EXERCISE OBJECTIVE. Lines in the entries below where the word "computer" shows up should each be copied.

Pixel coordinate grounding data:
|---|
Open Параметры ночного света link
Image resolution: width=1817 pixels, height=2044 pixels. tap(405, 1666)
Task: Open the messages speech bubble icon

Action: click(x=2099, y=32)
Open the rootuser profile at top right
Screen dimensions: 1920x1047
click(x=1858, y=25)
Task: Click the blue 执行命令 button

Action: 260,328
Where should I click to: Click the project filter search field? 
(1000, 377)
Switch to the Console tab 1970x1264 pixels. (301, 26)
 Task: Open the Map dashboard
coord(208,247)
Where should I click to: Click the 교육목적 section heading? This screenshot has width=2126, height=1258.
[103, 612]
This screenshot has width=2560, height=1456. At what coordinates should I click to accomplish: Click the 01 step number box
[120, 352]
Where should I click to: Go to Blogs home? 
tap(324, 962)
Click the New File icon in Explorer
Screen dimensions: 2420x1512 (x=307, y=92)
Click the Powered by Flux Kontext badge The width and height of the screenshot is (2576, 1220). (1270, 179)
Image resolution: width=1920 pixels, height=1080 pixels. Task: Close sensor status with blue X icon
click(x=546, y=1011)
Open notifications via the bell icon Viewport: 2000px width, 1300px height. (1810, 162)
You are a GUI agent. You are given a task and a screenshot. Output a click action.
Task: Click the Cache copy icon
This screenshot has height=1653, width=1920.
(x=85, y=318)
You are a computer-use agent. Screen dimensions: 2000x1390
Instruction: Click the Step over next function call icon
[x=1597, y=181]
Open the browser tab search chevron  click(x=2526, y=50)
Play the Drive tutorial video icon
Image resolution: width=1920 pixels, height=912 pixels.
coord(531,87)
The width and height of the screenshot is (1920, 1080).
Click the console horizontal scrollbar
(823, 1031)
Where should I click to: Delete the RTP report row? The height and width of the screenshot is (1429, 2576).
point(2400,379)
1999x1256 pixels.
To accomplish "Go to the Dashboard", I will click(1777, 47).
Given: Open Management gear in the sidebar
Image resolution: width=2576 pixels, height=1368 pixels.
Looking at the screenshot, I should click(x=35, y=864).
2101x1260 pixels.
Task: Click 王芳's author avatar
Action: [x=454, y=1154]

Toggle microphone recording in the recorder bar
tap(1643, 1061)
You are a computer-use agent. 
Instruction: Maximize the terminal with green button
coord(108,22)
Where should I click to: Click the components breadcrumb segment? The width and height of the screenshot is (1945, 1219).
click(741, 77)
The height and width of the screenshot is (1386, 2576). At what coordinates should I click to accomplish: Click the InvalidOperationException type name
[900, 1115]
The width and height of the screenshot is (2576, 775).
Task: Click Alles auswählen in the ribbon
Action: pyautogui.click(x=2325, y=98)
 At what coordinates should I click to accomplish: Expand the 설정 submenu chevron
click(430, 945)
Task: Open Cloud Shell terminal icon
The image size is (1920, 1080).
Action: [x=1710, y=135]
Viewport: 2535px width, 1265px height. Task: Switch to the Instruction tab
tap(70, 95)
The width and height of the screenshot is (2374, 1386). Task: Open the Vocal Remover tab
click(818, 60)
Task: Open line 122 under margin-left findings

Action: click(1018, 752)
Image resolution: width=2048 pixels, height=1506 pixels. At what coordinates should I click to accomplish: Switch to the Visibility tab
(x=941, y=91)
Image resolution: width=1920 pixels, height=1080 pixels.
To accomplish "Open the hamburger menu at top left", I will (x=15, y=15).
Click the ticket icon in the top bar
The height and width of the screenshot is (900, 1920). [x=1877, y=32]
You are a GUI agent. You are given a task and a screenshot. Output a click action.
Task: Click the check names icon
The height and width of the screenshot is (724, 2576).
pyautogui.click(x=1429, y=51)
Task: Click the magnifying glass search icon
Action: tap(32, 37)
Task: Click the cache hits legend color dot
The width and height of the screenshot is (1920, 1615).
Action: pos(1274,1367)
|---|
REPLY TO THE EXERCISE.
You are a computer-use agent. Screen dimensions: 2000x1390
You are a computer-use agent. 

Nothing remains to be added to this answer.